> [Saved entries]:
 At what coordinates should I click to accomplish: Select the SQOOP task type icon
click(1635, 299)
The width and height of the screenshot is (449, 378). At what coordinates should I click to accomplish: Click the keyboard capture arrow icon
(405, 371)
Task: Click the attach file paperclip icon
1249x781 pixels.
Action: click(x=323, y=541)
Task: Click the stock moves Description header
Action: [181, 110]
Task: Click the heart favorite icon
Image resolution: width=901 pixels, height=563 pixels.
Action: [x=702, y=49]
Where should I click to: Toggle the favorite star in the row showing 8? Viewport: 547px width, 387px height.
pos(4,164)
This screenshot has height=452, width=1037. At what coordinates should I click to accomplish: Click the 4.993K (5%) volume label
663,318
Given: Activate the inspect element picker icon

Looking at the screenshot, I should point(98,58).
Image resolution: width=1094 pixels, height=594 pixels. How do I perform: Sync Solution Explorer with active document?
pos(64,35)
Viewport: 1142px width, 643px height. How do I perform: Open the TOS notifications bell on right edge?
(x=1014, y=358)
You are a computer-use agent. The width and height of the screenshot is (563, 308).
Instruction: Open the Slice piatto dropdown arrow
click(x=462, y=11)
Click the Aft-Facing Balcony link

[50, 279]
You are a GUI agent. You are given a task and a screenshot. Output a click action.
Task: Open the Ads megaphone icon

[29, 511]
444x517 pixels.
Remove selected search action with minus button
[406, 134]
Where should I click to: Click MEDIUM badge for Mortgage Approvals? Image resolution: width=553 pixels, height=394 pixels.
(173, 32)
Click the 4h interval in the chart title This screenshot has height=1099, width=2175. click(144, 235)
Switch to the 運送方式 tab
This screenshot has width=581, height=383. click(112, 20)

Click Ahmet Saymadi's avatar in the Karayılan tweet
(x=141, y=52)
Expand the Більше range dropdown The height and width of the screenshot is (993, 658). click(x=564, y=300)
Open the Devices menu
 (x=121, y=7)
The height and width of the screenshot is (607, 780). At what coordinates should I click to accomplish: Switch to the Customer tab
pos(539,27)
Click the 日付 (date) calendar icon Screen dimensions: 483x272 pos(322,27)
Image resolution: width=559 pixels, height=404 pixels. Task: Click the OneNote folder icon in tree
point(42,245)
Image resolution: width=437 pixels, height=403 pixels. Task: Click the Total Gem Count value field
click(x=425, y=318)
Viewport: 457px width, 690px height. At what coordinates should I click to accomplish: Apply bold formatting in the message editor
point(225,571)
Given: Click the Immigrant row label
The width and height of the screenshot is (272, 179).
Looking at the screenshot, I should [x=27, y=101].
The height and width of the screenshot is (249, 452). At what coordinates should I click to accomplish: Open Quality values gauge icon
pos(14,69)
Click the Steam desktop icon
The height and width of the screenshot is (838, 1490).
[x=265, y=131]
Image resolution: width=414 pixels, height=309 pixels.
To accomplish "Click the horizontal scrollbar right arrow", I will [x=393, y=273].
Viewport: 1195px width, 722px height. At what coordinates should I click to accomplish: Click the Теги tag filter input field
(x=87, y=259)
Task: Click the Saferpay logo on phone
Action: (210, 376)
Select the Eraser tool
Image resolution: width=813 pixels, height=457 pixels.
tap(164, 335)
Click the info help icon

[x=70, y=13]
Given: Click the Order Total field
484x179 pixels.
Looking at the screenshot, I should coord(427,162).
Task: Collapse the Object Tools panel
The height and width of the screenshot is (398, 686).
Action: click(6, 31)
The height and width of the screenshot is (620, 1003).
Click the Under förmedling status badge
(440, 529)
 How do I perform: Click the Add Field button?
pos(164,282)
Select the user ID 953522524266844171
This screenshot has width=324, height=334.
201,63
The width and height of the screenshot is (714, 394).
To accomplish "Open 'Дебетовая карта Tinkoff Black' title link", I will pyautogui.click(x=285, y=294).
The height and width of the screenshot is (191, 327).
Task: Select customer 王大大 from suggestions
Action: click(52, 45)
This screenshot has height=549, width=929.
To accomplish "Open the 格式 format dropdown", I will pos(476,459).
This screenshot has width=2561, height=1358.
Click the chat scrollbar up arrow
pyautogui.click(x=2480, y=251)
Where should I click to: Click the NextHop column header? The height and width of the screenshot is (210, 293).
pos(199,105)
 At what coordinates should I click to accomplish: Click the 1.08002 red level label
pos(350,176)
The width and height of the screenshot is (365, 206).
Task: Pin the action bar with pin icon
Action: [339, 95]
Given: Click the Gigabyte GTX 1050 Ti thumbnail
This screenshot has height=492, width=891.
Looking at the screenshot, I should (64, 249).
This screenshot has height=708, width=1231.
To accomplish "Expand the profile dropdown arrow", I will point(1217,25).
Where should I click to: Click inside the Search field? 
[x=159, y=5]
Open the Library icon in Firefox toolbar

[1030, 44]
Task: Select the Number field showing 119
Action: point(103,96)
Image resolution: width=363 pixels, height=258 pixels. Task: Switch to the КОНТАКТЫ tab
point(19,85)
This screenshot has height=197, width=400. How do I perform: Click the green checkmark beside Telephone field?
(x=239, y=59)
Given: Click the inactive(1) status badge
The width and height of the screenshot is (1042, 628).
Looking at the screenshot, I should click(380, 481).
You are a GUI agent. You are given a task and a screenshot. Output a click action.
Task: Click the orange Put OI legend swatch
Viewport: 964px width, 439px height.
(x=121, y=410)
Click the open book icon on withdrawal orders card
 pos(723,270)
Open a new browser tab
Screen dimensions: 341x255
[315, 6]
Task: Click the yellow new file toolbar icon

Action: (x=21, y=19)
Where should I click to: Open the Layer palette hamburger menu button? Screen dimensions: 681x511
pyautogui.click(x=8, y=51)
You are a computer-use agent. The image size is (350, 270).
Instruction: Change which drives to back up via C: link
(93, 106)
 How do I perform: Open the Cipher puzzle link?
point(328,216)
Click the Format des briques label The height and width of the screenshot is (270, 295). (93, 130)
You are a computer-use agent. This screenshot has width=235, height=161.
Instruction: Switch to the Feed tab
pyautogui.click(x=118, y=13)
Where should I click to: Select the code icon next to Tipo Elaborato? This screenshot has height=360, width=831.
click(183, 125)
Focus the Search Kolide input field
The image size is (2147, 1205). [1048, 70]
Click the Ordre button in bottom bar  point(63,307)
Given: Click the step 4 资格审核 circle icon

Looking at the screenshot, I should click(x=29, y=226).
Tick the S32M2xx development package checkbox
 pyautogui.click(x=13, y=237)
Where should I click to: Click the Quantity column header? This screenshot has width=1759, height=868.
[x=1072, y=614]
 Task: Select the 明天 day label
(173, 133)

> [Aim of the exercise]:
Recast all of the data above as a JSON list of strings, with one string per line and no blank lines.

> [Reply]:
[
  " At what coordinates should I click to accomplish: Select the SQOOP task type icon",
  "click(1635, 299)",
  "The width and height of the screenshot is (449, 378). At what coordinates should I click to accomplish: Click the keyboard capture arrow icon",
  "(405, 371)",
  "Task: Click the attach file paperclip icon",
  "1249x781 pixels.",
  "Action: click(x=323, y=541)",
  "Task: Click the stock moves Description header",
  "Action: [181, 110]",
  "Task: Click the heart favorite icon",
  "Image resolution: width=901 pixels, height=563 pixels.",
  "Action: [x=702, y=49]",
  "Where should I click to: Toggle the favorite star in the row showing 8? Viewport: 547px width, 387px height.",
  "pos(4,164)",
  "This screenshot has height=452, width=1037. At what coordinates should I click to accomplish: Click the 4.993K (5%) volume label",
  "663,318",
  "Given: Activate the inspect element picker icon",
  "Looking at the screenshot, I should point(98,58).",
  "Image resolution: width=1094 pixels, height=594 pixels. How do I perform: Sync Solution Explorer with active document?",
  "pos(64,35)",
  "Viewport: 1142px width, 643px height. How do I perform: Open the TOS notifications bell on right edge?",
  "(x=1014, y=358)",
  "You are a computer-use agent. The width and height of the screenshot is (563, 308).",
  "Instruction: Open the Slice piatto dropdown arrow",
  "click(x=462, y=11)",
  "Click the Aft-Facing Balcony link",
  "[50, 279]",
  "You are a GUI agent. You are given a task and a screenshot. Output a click action.",
  "Task: Open the Ads megaphone icon",
  "[29, 511]",
  "444x517 pixels.",
  "Remove selected search action with minus button",
  "[406, 134]",
  "Where should I click to: Click MEDIUM badge for Mortgage Approvals? Image resolution: width=553 pixels, height=394 pixels.",
  "(173, 32)",
  "Click the 4h interval in the chart title This screenshot has height=1099, width=2175. click(144, 235)",
  "Switch to the 運送方式 tab",
  "This screenshot has width=581, height=383. click(112, 20)",
  "Click Ahmet Saymadi's avatar in the Karayılan tweet",
  "(x=141, y=52)",
  "Expand the Більше range dropdown The height and width of the screenshot is (993, 658). click(x=564, y=300)",
  "Open the Devices menu",
  " (x=121, y=7)",
  "The height and width of the screenshot is (607, 780). At what coordinates should I click to accomplish: Switch to the Customer tab",
  "pos(539,27)",
  "Click the 日付 (date) calendar icon Screen dimensions: 483x272 pos(322,27)",
  "Image resolution: width=559 pixels, height=404 pixels. Task: Click the OneNote folder icon in tree",
  "point(42,245)",
  "Image resolution: width=437 pixels, height=403 pixels. Task: Click the Total Gem Count value field",
  "click(x=425, y=318)",
  "Viewport: 457px width, 690px height. At what coordinates should I click to accomplish: Apply bold formatting in the message editor",
  "point(225,571)",
  "Given: Click the Immigrant row label",
  "The width and height of the screenshot is (272, 179).",
  "Looking at the screenshot, I should [x=27, y=101].",
  "The height and width of the screenshot is (249, 452). At what coordinates should I click to accomplish: Open Quality values gauge icon",
  "pos(14,69)",
  "Click the Steam desktop icon",
  "The height and width of the screenshot is (838, 1490).",
  "[x=265, y=131]",
  "Image resolution: width=414 pixels, height=309 pixels.",
  "To accomplish \"Click the horizontal scrollbar right arrow\", I will [x=393, y=273].",
  "Viewport: 1195px width, 722px height. At what coordinates should I click to accomplish: Click the Теги tag filter input field",
  "(x=87, y=259)",
  "Task: Click the Saferpay logo on phone",
  "Action: (210, 376)",
  "Select the Eraser tool",
  "Image resolution: width=813 pixels, height=457 pixels.",
  "tap(164, 335)",
  "Click the info help icon",
  "[x=70, y=13]",
  "Given: Click the Order Total field",
  "484x179 pixels.",
  "Looking at the screenshot, I should coord(427,162).",
  "Task: Collapse the Object Tools panel",
  "The height and width of the screenshot is (398, 686).",
  "Action: click(6, 31)",
  "The height and width of the screenshot is (620, 1003).",
  "Click the Under förmedling status badge",
  "(440, 529)",
  " How do I perform: Click the Add Field button?",
  "pos(164,282)",
  "Select the user ID 953522524266844171",
  "This screenshot has width=324, height=334.",
  "201,63",
  "The width and height of the screenshot is (714, 394).",
  "To accomplish \"Open 'Дебетовая карта Tinkoff Black' title link\", I will pyautogui.click(x=285, y=294).",
  "The height and width of the screenshot is (191, 327).",
  "Task: Select customer 王大大 from suggestions",
  "Action: click(52, 45)",
  "This screenshot has height=549, width=929.",
  "To accomplish \"Open the 格式 format dropdown\", I will pos(476,459).",
  "This screenshot has width=2561, height=1358.",
  "Click the chat scrollbar up arrow",
  "pyautogui.click(x=2480, y=251)",
  "Where should I click to: Click the NextHop column header? The height and width of the screenshot is (210, 293).",
  "pos(199,105)",
  " At what coordinates should I click to accomplish: Click the 1.08002 red level label",
  "pos(350,176)",
  "The width and height of the screenshot is (365, 206).",
  "Task: Pin the action bar with pin icon",
  "Action: [339, 95]",
  "Given: Click the Gigabyte GTX 1050 Ti thumbnail",
  "This screenshot has height=492, width=891.",
  "Looking at the screenshot, I should (64, 249).",
  "This screenshot has height=708, width=1231.",
  "To accomplish \"Expand the profile dropdown arrow\", I will point(1217,25).",
  "Where should I click to: Click inside the Search field? ",
  "[x=159, y=5]",
  "Open the Library icon in Firefox toolbar",
  "[1030, 44]",
  "Task: Select the Number field showing 119",
  "Action: point(103,96)",
  "Image resolution: width=363 pixels, height=258 pixels. Task: Switch to the КОНТАКТЫ tab",
  "point(19,85)",
  "This screenshot has height=197, width=400. How do I perform: Click the green checkmark beside Telephone field?",
  "(x=239, y=59)",
  "Given: Click the inactive(1) status badge",
  "The width and height of the screenshot is (1042, 628).",
  "Looking at the screenshot, I should click(380, 481).",
  "You are a GUI agent. You are given a task and a screenshot. Output a click action.",
  "Task: Click the orange Put OI legend swatch",
  "Viewport: 964px width, 439px height.",
  "(x=121, y=410)",
  "Click the open book icon on withdrawal orders card",
  " pos(723,270)",
  "Open a new browser tab",
  "Screen dimensions: 341x255",
  "[315, 6]",
  "Task: Click the yellow new file toolbar icon",
  "Action: (x=21, y=19)",
  "Where should I click to: Open the Layer palette hamburger menu button? Screen dimensions: 681x511",
  "pyautogui.click(x=8, y=51)",
  "You are a computer-use agent. The image size is (350, 270).",
  "Instruction: Change which drives to back up via C: link",
  "(93, 106)",
  " How do I perform: Open the Cipher puzzle link?",
  "point(328,216)",
  "Click the Format des briques label The height and width of the screenshot is (270, 295). (93, 130)",
  "You are a computer-use agent. This screenshot has width=235, height=161.",
  "Instruction: Switch to the Feed tab",
  "pyautogui.click(x=118, y=13)",
  "Where should I click to: Select the code icon next to Tipo Elaborato? This screenshot has height=360, width=831.",
  "click(183, 125)",
  "Focus the Search Kolide input field",
  "The image size is (2147, 1205). [1048, 70]",
  "Click the Ordre button in bottom bar  point(63,307)",
  "Given: Click the step 4 资格审核 circle icon",
  "Looking at the screenshot, I should click(x=29, y=226).",
  "Tick the S32M2xx development package checkbox",
  " pyautogui.click(x=13, y=237)",
  "Where should I click to: Click the Quantity column header? This screenshot has width=1759, height=868.",
  "[x=1072, y=614]",
  " Task: Select the 明天 day label",
  "(173, 133)"
]